By this we mean the following: today, Unconscious Bias is all the rage. Many companies are seeking to be on the cutting edge and identify what the next hot topic will be. If you have a diversity management capability, you are already equipped to handle whatever that next “diversity wave” will be, even though it’s still not identified. Diversity all boils down to differences and similarities and a diversity management capability equips you to navigate differences and similarities effectively in any context.
However, let’s contrast our approach with the “woo-woo”, emotionally triggering yet substantively empty content, that is often delivered in traditional diversity training. Such training definitely increases the awareness of individuals about the differences and similarities that exist, typically limited along people demographics, but it does not provide participants with actionable skills or tools to help them navigate the broad range of differences and similarities we encounter every day.
Singular Universal Approach vs. limited in scope and application
We believe in “One Approach, Multiple applications.” This means that the Strategic Diversity Management Process™ is our singular comprehensive approach that can be applied to multiple contexts. By seeing “diversity” as a mixture of similarities and differences as opposed to a narrower definition based on demographic differences (both inherent and acquired), our framework can be applied to address any challenge, in any organization, in any country. The concepts and skills remain the same, but the applications vary depending on the needs of the organization.
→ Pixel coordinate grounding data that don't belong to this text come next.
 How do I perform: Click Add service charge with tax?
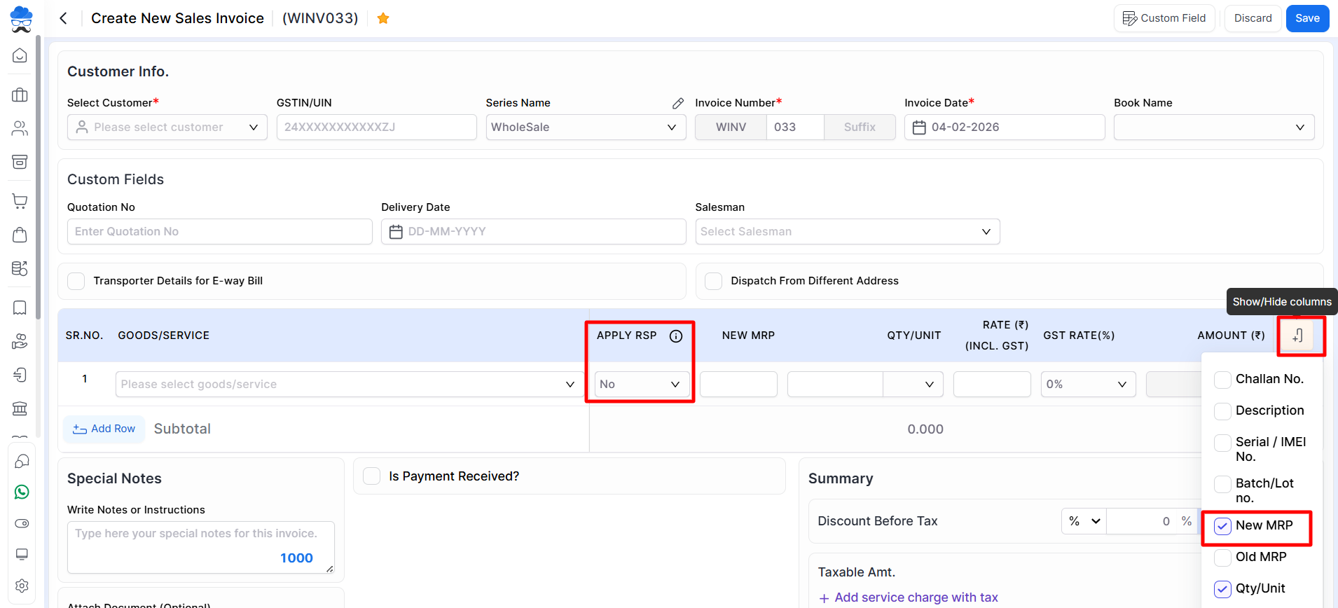[909, 597]
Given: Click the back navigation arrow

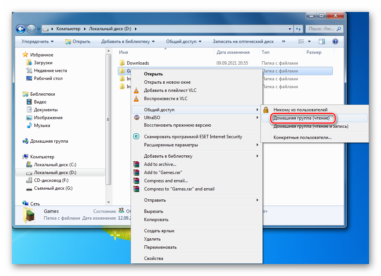Looking at the screenshot, I should point(21,28).
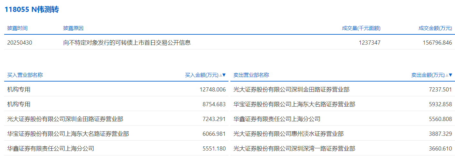The height and width of the screenshot is (156, 455).
Task: Click the 买入金额(万元) column header
Action: pos(201,75)
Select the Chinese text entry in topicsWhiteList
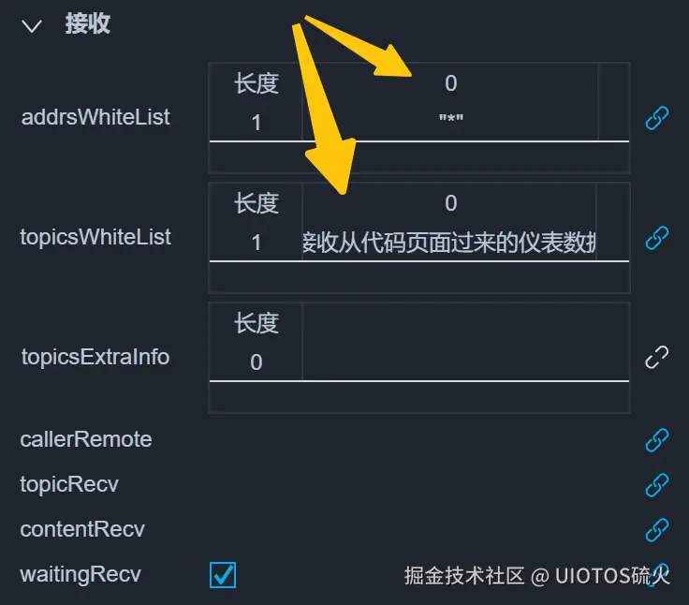Viewport: 689px width, 605px height. [449, 243]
It also allows for the universal application of the same diversity management skills – among all members, at every level, and across all areas of your organization. This provides a cohesive, organizational-wide unified approach to managing differences. Organizations don’t implement multiple approaches when it comes to financial, risk, or safety management. Why do we accept such a disconnect in diversity & inclusion and Diversity Management and expect to achieve sustainable and effective results? We won’t.